What encourages or inhibits children and youth participation in sport?

From a socio-cultural perspective, sport is prominent in the lives of Australians. With respect to young children, 60% or more of Australian children aged 5-14 participate in some form of organised sport outside school hours. There is international consensus that regular participation in physical activity like sport offers benefits to individuals, communities and countries, and that the strong foundations in movement competence that can be developed through child and youth sport participation may assist the choice to be physically active in adolescence and adulthood. Keeping children who start playing sport involved therefore offers many potential benefits to the individual and community health.

Research suggests that the reasons why children join and stay involved in sport include family influence, the individual desire to continue, the enjoyment that would be lost if one stopped playing, the loss of social opportunity if one stopped playing, and a sense of belonging that comes with being associated with a club. Weinberg et al (2000) found that for youth, the most significant reasons for being involved in sport was to be able to do something they were good at. In other words, feeling confident in one's competence assists the choice to stay involved in sport. Elliott and Drummond (2011, 2013, 2015) found that the enjoyment derived from positive social interactions, support and involvement from parents, coaches and peers as well as perceived competence are major factors in keeping youth playing sport.
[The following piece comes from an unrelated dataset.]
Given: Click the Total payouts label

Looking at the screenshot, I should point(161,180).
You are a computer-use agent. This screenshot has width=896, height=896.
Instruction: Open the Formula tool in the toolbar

Therefore, the social climate created by the club, the supportive relationship the coach is able to develop with the player, and supportive relationship between player and parent/s, are key factors requiring attention if sport clubs and school sport teams wish to retain players.

In a study we published in 2015, it was found that the most common reason children played sport were friends or family who participated in the sport. Some participants were motivated to play the game they watched on television, suggesting a reason why sports fight for media exposure and televised product. When participants asked what they liked best about sport, the most common answer was 'friendship'. The most common thing they disliked about sport was 'losing'. Extended periods of 'losing' become 'boring'. In our study, teams picked on the basis of talent were viewed as a motivating factor for many to withdraw from the sport. Youth had a desire to participate, and when participation was minimal or withdrawn as they were not talented enough for consistent game time and team selection, the individual was likely to drop out of the sport. Game time is a critical factor in promoting youth retention in sport. The role of the youth sport coach, who is often the one deciding on selection policy and a key element in players relationship with the game, was also important in youth retention. The coach is the 'gate keeper' to player game time. Further, players also wanted to know that they were liked and respected by the coach. The importance of coaches knowing their players as people was indicated.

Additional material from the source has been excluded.